● **Task to carry out**: Could you repeat every record exactly as it appears?

Top of The data

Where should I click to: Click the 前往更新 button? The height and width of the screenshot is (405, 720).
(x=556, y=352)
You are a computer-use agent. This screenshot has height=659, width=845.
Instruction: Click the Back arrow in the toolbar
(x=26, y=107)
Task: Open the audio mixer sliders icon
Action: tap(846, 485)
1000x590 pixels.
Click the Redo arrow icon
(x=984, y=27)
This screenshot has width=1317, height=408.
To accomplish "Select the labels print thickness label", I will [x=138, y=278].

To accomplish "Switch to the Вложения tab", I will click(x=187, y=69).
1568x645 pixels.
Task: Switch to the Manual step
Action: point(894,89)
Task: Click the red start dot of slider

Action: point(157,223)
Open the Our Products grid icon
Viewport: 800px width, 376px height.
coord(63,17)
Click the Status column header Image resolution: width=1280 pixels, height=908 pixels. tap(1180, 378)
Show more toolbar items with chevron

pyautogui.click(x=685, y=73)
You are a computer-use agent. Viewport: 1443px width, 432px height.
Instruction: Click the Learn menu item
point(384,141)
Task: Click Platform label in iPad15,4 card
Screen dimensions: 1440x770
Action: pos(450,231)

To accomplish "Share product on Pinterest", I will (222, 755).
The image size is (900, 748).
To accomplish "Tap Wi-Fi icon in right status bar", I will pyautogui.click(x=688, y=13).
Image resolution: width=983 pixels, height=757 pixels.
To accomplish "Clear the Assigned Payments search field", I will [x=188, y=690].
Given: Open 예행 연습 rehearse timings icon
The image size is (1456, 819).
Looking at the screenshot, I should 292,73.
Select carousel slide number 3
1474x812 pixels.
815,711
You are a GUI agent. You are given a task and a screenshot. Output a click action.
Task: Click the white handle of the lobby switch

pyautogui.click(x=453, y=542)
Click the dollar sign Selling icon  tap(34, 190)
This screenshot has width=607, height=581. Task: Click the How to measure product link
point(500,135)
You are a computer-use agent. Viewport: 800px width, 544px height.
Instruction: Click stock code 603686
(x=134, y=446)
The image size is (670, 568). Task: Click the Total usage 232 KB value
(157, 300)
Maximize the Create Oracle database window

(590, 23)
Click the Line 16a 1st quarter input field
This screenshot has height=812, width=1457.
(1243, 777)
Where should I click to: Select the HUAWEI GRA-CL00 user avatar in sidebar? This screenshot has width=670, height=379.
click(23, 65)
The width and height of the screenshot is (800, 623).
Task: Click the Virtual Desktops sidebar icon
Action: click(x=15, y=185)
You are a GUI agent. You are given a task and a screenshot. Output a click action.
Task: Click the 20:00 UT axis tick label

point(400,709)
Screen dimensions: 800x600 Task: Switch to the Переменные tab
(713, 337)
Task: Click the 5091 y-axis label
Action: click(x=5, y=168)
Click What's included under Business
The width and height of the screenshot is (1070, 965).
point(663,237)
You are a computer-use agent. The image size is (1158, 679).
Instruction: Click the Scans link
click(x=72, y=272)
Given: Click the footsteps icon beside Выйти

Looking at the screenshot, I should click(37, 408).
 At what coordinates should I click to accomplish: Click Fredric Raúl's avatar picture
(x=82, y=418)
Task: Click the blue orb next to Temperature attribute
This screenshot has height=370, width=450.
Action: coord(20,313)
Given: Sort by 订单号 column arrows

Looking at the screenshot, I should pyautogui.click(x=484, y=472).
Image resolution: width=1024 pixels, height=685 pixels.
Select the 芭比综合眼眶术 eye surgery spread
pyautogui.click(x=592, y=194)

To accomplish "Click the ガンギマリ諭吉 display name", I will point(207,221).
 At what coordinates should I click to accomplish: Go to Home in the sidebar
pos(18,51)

Bottom of The data

● **Expected output**:
Where should I click to: Click the 前往更新 button? The height and width of the screenshot is (405, 720).
(x=556, y=352)
You are a computer-use agent. This screenshot has height=659, width=845.
Instruction: Click the Back arrow in the toolbar
(x=26, y=107)
Task: Open the audio mixer sliders icon
Action: tap(846, 485)
1000x590 pixels.
Click the Redo arrow icon
(x=984, y=27)
This screenshot has width=1317, height=408.
To accomplish "Select the labels print thickness label", I will [x=138, y=278].

To accomplish "Switch to the Вложения tab", I will click(x=187, y=69).
1568x645 pixels.
Task: Switch to the Manual step
Action: point(894,89)
Task: Click the red start dot of slider

Action: point(157,223)
Open the Our Products grid icon
Viewport: 800px width, 376px height.
coord(63,17)
Click the Status column header Image resolution: width=1280 pixels, height=908 pixels. tap(1180, 378)
Show more toolbar items with chevron

pyautogui.click(x=685, y=73)
You are a computer-use agent. Viewport: 1443px width, 432px height.
Instruction: Click the Learn menu item
point(384,141)
Task: Click Platform label in iPad15,4 card
Screen dimensions: 1440x770
Action: pos(450,231)

To accomplish "Share product on Pinterest", I will (222, 755).
The image size is (900, 748).
To accomplish "Tap Wi-Fi icon in right status bar", I will pyautogui.click(x=688, y=13).
Image resolution: width=983 pixels, height=757 pixels.
To accomplish "Clear the Assigned Payments search field", I will [x=188, y=690].
Given: Open 예행 연습 rehearse timings icon
The image size is (1456, 819).
Looking at the screenshot, I should 292,73.
Select carousel slide number 3
1474x812 pixels.
815,711
You are a GUI agent. You are given a task and a screenshot. Output a click action.
Task: Click the white handle of the lobby switch

pyautogui.click(x=453, y=542)
Click the dollar sign Selling icon  tap(34, 190)
This screenshot has width=607, height=581. Task: Click the How to measure product link
point(500,135)
You are a computer-use agent. Viewport: 800px width, 544px height.
Instruction: Click stock code 603686
(x=134, y=446)
The image size is (670, 568). Task: Click the Total usage 232 KB value
(157, 300)
Maximize the Create Oracle database window

(590, 23)
Click the Line 16a 1st quarter input field
This screenshot has height=812, width=1457.
(1243, 777)
Where should I click to: Select the HUAWEI GRA-CL00 user avatar in sidebar? This screenshot has width=670, height=379.
click(23, 65)
The width and height of the screenshot is (800, 623).
Task: Click the Virtual Desktops sidebar icon
Action: click(x=15, y=185)
You are a GUI agent. You are given a task and a screenshot. Output a click action.
Task: Click the 20:00 UT axis tick label

point(400,709)
Screen dimensions: 800x600 Task: Switch to the Переменные tab
(713, 337)
Task: Click the 5091 y-axis label
Action: click(x=5, y=168)
Click What's included under Business
The width and height of the screenshot is (1070, 965).
point(663,237)
You are a computer-use agent. The image size is (1158, 679).
Instruction: Click the Scans link
click(x=72, y=272)
Given: Click the footsteps icon beside Выйти

Looking at the screenshot, I should click(37, 408).
 At what coordinates should I click to accomplish: Click Fredric Raúl's avatar picture
(x=82, y=418)
Task: Click the blue orb next to Temperature attribute
This screenshot has height=370, width=450.
Action: coord(20,313)
Given: Sort by 订单号 column arrows

Looking at the screenshot, I should pyautogui.click(x=484, y=472).
Image resolution: width=1024 pixels, height=685 pixels.
Select the 芭比综合眼眶术 eye surgery spread
pyautogui.click(x=592, y=194)

To accomplish "Click the ガンギマリ諭吉 display name", I will point(207,221).
 At what coordinates should I click to accomplish: Go to Home in the sidebar
pos(18,51)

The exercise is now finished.